Concernant le Sars-CoV-2, son génome indique qu’il est proche d’un virus de chauve-souris nommé RaTG13… mais pas assez proche pour qu’un passage direct soit vraisemblable. C’est un peu comme si on tenait le grand-père du virus actuel, mais pas son père ! Il y a donc là une énigme scientifique, car la thèse initiale selon laquelle l’hôte intermédiaire serait le pangolin a été infirmée par la recherche — le coronavirus du pangolin est en réalité très différent du Sars-CoV-2 si on regarde l’ensemble du génome.

Alors quelles sont les hypothèses sur la table ?

D’abord, on ne peut écarter totalement la piste d’un passage direct de la chauve-souris à l’Homme. Les chercheurs de l’Institut de virologie de Wuhan ont en effet démontré in vitro que l’on pouvait infecter en laboratoire des cellules humaines avec des coronavirus de chauve-souris. Mais les biologistes savent que les cultures cellulaires sont un peu « des bêtes de cirque » — dans la nature le franchissement de la barrière d’espèce est bien plus difficile, notamment parce que le système immunitaire intervient.

Pour qu’une telle infection directe ait lieu, il faut sans doute une exposition très importante au virus. Il y aurait un précédent : en 2012, des mineurs se seraient infectés en nettoyant du guano de chauve-souris dans la grotte de Mojiang, dans la région du Yunnan, dont RaTG13 provient, et trois d’entre eux sont morts de pneumonies atypiques. On peut donc imaginer que d’autres mineurs, ou des villageois de la région, aient été infectés par ce virus. Celui-ci s’y serait adapté à l’Homme, avant d’émerger dans la ville de Wuhan. Mais, comme je l’ai dit, un tel passage de la chauve-souris à l’Homme n’a jamais été documenté, et il faudrait, pour accréditer ce scénario, disposer de prélèvements viraux effectués dans les populations locales ou dans les mines confirmant cette voie. En dehors de cette piste, soit il y a un animal qui a servi d’hôte intermédiaire, soit on peut faire l’hypothèse d’un accident de laboratoire.

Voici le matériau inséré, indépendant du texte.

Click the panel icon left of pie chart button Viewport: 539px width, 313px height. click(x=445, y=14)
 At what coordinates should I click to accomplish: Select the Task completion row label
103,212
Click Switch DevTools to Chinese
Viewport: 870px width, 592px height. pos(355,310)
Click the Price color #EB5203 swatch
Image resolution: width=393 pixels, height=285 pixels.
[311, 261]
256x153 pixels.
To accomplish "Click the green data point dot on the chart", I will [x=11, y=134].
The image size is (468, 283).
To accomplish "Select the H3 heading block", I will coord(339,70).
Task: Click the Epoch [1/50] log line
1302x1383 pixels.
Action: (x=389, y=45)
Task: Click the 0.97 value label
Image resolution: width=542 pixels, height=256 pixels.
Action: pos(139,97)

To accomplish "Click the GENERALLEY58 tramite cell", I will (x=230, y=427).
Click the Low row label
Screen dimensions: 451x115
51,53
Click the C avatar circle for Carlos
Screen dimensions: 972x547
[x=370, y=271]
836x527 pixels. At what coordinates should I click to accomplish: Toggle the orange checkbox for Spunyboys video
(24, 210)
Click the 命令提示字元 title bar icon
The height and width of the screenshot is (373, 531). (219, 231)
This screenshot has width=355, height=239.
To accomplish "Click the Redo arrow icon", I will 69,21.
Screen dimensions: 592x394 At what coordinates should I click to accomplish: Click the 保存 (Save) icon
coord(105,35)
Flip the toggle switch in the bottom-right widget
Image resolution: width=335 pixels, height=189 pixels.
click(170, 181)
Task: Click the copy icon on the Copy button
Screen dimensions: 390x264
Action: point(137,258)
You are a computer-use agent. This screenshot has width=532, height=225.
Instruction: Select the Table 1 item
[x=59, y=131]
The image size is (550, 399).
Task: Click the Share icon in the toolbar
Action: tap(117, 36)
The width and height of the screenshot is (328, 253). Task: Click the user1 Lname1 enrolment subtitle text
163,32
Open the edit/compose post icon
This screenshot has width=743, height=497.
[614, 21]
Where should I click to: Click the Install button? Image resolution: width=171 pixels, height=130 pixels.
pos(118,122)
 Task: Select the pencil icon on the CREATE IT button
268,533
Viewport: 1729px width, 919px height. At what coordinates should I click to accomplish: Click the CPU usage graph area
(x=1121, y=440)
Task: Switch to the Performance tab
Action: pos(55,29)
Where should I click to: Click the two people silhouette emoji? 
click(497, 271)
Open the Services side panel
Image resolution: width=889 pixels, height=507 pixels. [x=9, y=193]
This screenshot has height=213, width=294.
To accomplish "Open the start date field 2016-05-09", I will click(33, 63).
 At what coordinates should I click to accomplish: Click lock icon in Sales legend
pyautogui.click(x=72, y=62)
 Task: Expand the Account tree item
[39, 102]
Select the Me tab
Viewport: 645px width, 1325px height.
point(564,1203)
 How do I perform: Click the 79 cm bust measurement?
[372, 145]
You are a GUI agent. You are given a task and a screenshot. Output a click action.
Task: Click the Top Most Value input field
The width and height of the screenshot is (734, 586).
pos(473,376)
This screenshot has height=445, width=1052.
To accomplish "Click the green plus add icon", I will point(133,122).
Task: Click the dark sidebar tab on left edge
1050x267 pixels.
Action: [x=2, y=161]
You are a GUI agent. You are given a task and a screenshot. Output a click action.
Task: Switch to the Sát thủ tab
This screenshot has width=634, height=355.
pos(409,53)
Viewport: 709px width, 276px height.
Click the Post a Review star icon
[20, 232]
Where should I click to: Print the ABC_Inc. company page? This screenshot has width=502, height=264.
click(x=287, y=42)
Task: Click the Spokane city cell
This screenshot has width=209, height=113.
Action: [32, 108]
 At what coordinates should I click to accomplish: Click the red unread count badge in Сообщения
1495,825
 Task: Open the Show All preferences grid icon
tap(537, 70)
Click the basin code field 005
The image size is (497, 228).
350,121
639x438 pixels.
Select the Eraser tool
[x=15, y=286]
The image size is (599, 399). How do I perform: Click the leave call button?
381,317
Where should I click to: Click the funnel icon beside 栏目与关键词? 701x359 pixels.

Quel pourrait être cet animal ?

Pour l’instant, nous n’en savons rien, et les prélèvements qui ont été effectués sur le marché de Wuhan n’ont rien donné. Il faut tout de même savoir que beaucoup de petits carnivores peuvent être infectés par les coronavirus de chauve-souris. Nous avons vu cela lorsque la civette a permis le passage du Sars-CoV-1 à l’humain, et plus récemment cela a été à nouveau illustré par le fait que la Covid-19 a infecté les visons d’élevage danois, circulant très facilement parmi eux, y a muté, et a réinfecté des humains.

Or, en concentrant dans des espaces exigus de très grands nombres d’animaux stressés par leurs conditions de vie, les élevages jouent souvent le rôle de bouillons de culture, amplifiant la possibilité d’infections humaines. Et l’élevage d’animaux à fourrure s’est énormément développé en Chine ces dernières années, par exemple celui des chiens viverrins, ainsi d’ailleurs que toutes sortes d’élevages d’animaux sauvages tels que le pangolin, justement. On peut parfaitement imaginer qu’un coronavirus s’adapte à ce type d’hôte, y compris de manière partiellement asymptomatique, ce qui rendrait la chose difficile à détecter pour les vétérinaires, et passe ensuite à l’humain.

On a d’ailleurs vu maintes fois ce scénario avec les grippes aviaires dans les élevages de volailles ; et en ce moment même un coronavirus nommé Sads-CoV circule dans les élevages porcins chinois, où il cause une mortalité importante. Une étude parue en octobre vient par ailleurs de montrer qu’il peut infecter des cellules humaines in vitro.